Sehr spannende Einblicke erhalten wir am nächsten Tag in der größten Koran-Druckerei der Welt. Hier werden jährlich Millionen Exemplare in zahlreichen Sprachen produziert, auf höchste Qualität geprüft und weltweit verteilt.
In Saudi-Arabien werden 300 bis 400 verschiedene Dattelsorten angebaut. Eine der hochwertigsten und bekanntesten, die Ajwa-Datteln, kommen direkt aus Medina. Wir freuen uns, beim Besuch einer Dattelfarm einige Sorten verkosten zu können – und natürlich als leckeres Souvenir nach Hause mitzunehmen.
Jeddah: Korallensteinhäuser, glitzerndes Meer und die Begegnung mit Johnny Depp
Die Fahrt nach Jeddah mit dem Zug (Haramain High Speed Railway) zeigt uns wieder die extrem moderne Seite des Landes. Sehr komfortabel und mit bis zu 300 km/h sind wir hier unterwegs und bewundern die riesigen und modernen Bahnhöfe. An der Corniche gibt es viel zu entdecken: die riesige Fontäne, einige Kunstwerke, Promenaden mit Cafés und Hotels und natürlich tolle Ausblicke auf das Rote Meer. Ein kulturelles Highlight ist das Al Taybat Museum. In vielen nachgebauten traditionellen Häusern ist die Geschichte, Kultur und Religion des Landes in allen Facetten dargestellt.
Anschließend bewundern wir im historischen Viertel Al-Balad die Korallensteinhäuser, kunstvolle Holzbalkone und engen Gassen und genießen die lebhafte Abendstimmung. Auch hier erleben wir wieder wie aufgeschlossen und interessiert wir von den saudischen Frauen und Männern angelächelt, oder angesprochen werden. Wir schlendern durch verschiedene Straßen und kleine Läden und begegnen sogar Johnny Depp - zufällig findet während unseres Aufenthaltes das Red Sea International Film Festival statt. Die vielen großen internationalen Events sind ein weiteres Zeichen für die kulturelle Öffnung des Landes.
Am Ende der Reise bleibt besonders in Erinnerung, dass Saudi-Arabien ein Land voller Kontraste ist: futuristische Megaprojekte und uralte Kulturen, stille Wüsten und pulsierende Städte, tiefe religiöse Verwurzelung und gleichzeitig enorme Offenheit für Neues und für Innovationen.

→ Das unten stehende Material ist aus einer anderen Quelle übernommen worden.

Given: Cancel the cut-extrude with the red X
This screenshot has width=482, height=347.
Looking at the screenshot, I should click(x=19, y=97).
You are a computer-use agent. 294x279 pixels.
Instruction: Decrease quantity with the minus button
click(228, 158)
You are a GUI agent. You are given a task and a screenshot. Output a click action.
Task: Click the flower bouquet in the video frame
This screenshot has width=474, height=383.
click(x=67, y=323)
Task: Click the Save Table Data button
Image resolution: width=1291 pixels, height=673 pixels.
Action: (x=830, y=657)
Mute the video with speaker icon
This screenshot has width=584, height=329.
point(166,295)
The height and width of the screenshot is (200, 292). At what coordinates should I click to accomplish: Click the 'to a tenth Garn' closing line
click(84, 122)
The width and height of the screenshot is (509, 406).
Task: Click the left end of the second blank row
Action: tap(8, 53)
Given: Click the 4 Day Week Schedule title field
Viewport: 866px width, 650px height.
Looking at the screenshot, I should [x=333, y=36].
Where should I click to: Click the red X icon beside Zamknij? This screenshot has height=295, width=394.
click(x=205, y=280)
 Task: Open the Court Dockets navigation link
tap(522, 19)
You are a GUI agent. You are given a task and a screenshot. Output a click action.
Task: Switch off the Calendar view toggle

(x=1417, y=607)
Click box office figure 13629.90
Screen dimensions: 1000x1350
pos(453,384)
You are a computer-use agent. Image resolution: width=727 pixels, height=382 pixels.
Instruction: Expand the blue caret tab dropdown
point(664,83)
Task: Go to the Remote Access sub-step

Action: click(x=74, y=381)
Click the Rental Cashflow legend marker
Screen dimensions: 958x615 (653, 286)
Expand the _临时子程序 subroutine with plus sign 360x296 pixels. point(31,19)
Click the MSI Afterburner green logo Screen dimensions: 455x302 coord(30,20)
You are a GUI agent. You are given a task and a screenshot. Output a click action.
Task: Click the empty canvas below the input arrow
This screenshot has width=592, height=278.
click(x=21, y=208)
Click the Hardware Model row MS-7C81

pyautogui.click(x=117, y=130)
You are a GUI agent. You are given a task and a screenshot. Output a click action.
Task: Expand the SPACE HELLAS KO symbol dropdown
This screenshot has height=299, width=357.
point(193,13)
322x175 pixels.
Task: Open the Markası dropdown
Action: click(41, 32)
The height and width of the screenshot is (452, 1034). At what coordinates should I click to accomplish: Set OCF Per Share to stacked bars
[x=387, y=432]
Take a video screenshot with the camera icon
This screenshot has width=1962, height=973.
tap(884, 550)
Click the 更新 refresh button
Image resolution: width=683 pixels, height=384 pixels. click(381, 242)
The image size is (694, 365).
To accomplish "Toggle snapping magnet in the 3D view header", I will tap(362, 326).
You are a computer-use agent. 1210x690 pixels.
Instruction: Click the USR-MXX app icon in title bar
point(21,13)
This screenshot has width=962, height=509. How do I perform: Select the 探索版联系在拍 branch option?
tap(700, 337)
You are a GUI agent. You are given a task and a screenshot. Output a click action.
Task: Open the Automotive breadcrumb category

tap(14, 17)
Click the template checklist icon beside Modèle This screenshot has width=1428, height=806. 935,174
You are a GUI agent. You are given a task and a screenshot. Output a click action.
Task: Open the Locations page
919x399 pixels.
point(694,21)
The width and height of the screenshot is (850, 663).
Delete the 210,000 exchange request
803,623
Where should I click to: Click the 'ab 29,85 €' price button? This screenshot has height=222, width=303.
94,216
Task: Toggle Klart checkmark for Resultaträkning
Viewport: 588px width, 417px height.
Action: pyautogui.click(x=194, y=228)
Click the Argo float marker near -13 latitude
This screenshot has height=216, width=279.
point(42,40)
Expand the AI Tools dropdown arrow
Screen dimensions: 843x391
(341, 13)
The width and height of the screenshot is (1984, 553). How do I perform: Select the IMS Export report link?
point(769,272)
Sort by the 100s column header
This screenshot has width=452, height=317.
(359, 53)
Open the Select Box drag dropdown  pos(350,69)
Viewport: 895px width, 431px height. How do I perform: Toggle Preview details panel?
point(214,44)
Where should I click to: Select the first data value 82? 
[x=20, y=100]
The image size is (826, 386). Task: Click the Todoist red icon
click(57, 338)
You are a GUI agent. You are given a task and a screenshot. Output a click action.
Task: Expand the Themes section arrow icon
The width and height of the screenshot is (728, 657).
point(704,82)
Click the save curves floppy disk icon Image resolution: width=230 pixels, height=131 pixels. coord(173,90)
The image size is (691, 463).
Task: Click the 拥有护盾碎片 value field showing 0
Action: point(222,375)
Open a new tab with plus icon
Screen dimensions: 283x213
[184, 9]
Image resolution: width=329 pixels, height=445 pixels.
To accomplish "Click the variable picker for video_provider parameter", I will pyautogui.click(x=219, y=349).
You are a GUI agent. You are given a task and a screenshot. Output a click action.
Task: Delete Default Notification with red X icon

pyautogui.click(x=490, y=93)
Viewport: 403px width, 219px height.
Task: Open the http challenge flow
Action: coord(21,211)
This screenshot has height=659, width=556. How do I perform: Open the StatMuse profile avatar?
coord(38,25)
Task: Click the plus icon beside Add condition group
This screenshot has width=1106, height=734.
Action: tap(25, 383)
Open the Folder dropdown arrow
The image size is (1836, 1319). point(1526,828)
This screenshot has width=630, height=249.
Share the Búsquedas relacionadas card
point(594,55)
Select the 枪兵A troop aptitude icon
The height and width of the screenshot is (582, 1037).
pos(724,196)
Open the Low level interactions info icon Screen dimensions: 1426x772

Es ist spannend zu erleben, wie sehr die Religion - der Islam - Teil des Alltags und der Kultur ist. Oft waren wir überrascht, mit wie viel Herzlichkeit, Aufgeschlossenheit, Interesse und Gastfreundschaft uns alle Menschen begegnen. Die Reise fühlt sich an wie ein Blick in eine neue Welt und gleichzeitig zurück in die Geschichte. Und wahrscheinlich ist es genau diese Mischung, die Saudi-Arabien zu einem sehr spannenden Reiseziel macht.